* WHAT YOU HAVE TO DO
Write the data out again exactly, with every picture removed.

[Entries taken from a collection]
= = =
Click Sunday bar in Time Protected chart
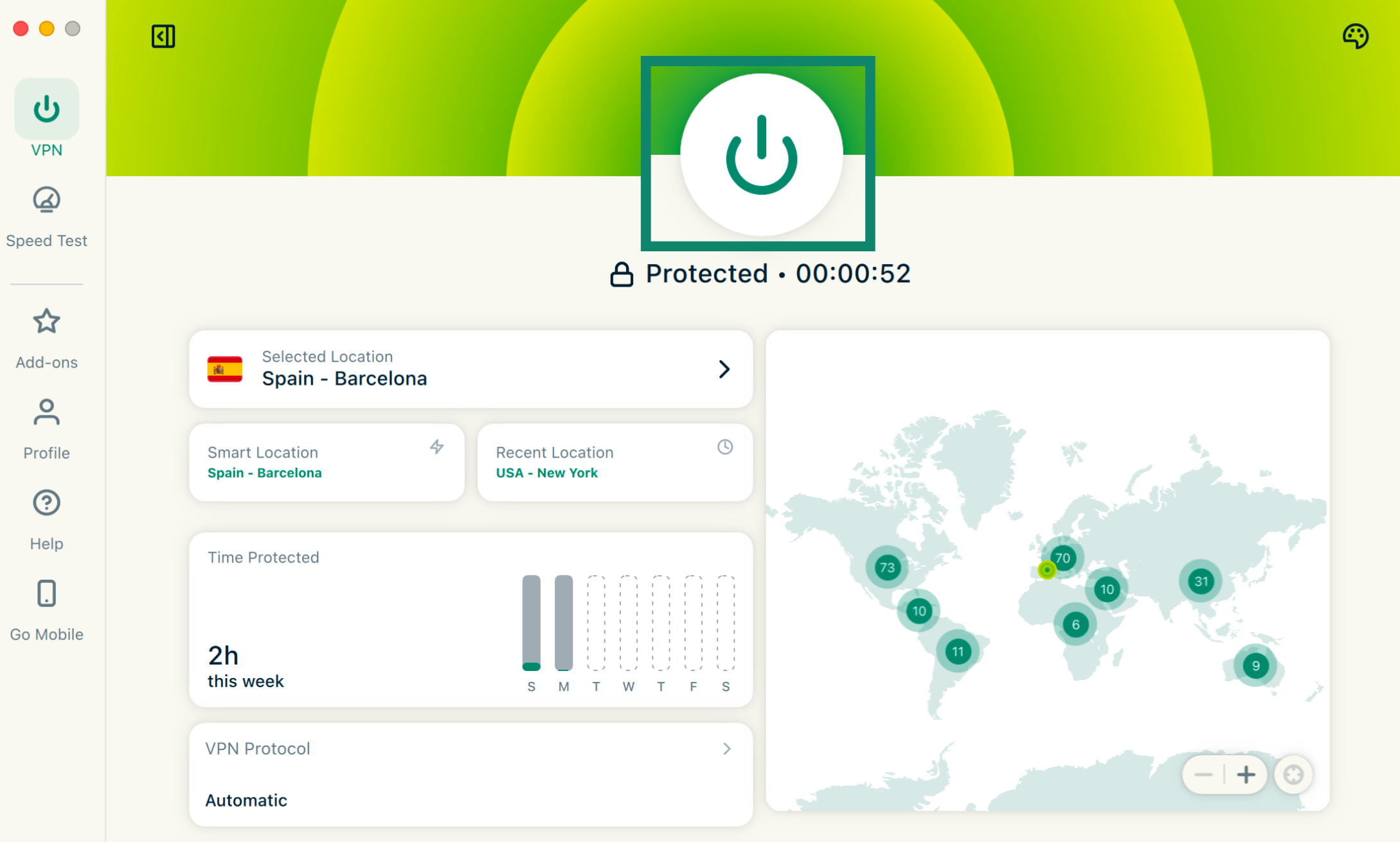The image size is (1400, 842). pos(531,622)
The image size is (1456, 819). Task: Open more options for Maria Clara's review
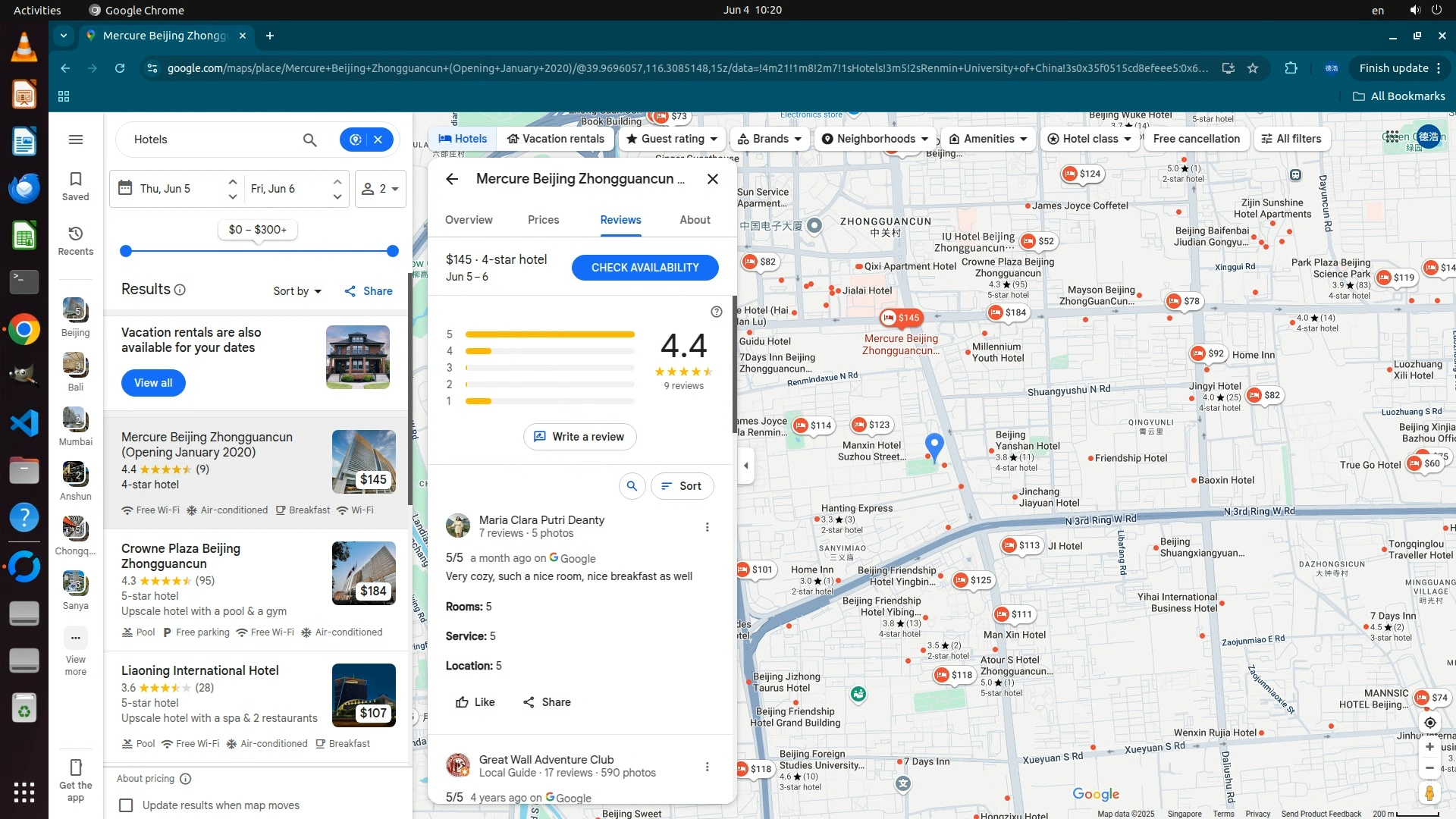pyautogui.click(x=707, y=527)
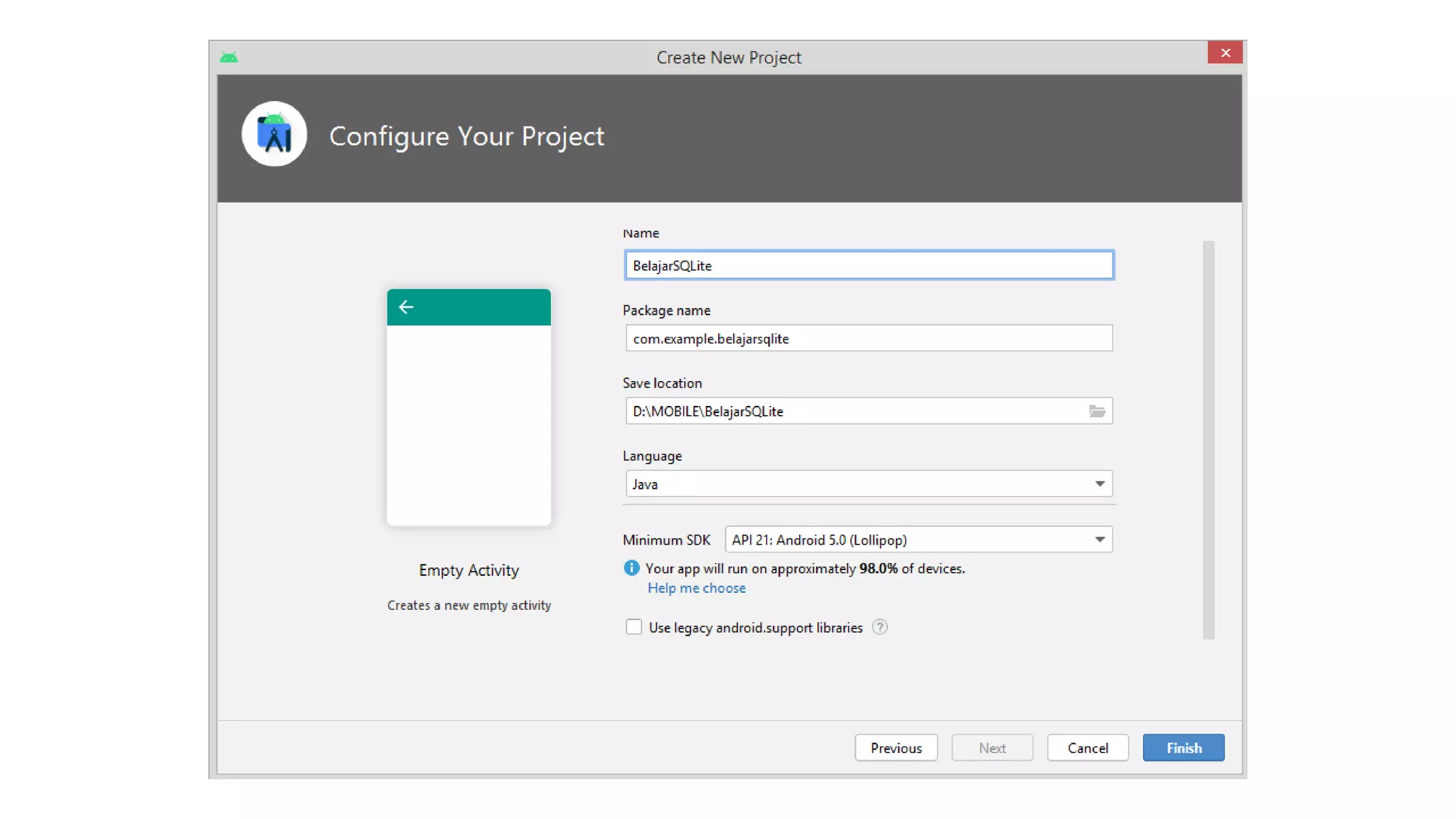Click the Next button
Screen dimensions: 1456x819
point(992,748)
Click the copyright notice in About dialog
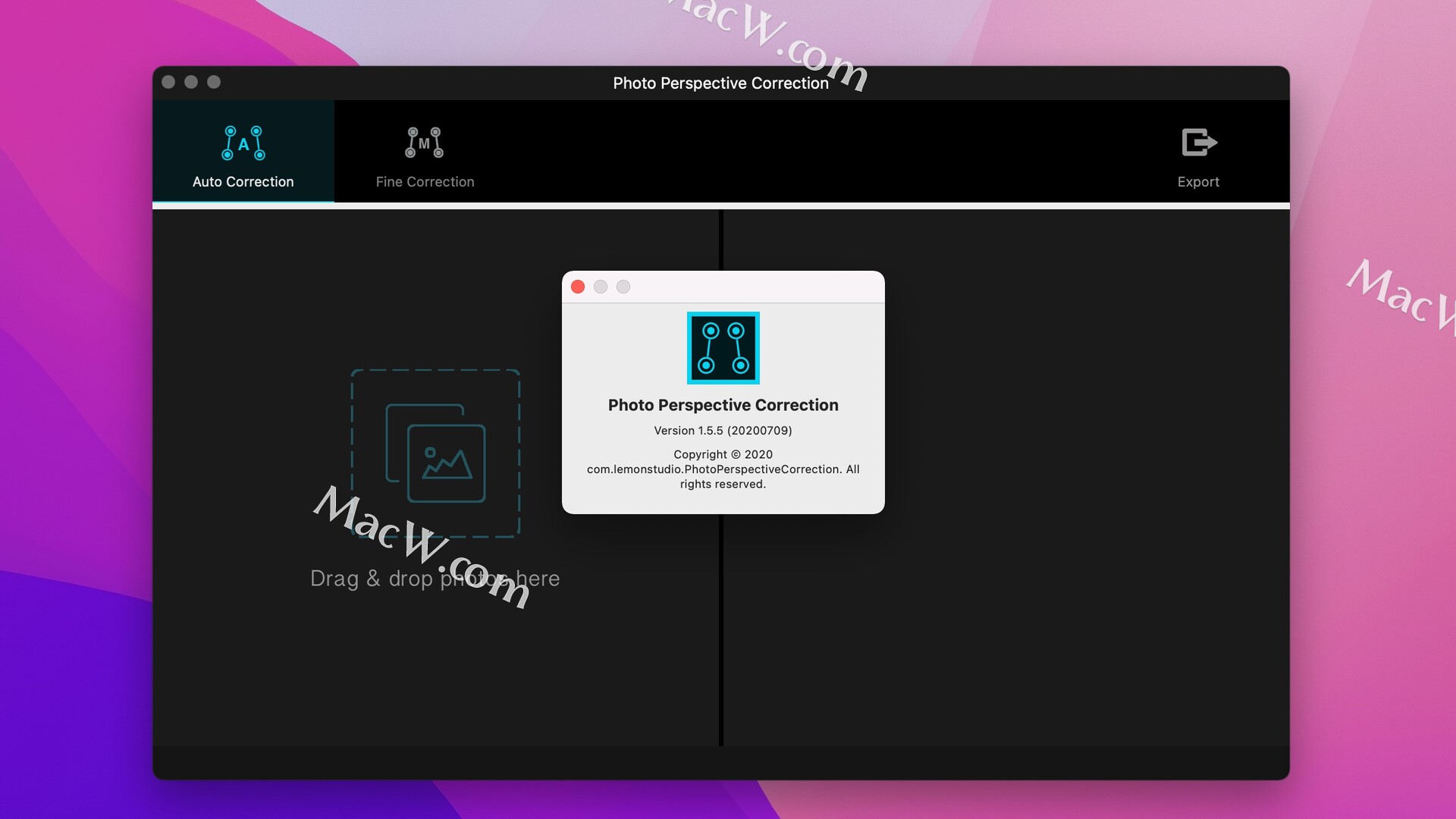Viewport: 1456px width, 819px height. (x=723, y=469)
= = =
* THE ANSWER
Click Sunday bar in Time Protected chart
The image size is (1400, 842). pos(531,622)
The image size is (1456, 819). Task: Open more options for Maria Clara's review
pyautogui.click(x=707, y=527)
Click the Next button
Screen dimensions: 1456x819
point(992,748)
Click the copyright notice in About dialog
Viewport: 1456px width, 819px height. (x=723, y=469)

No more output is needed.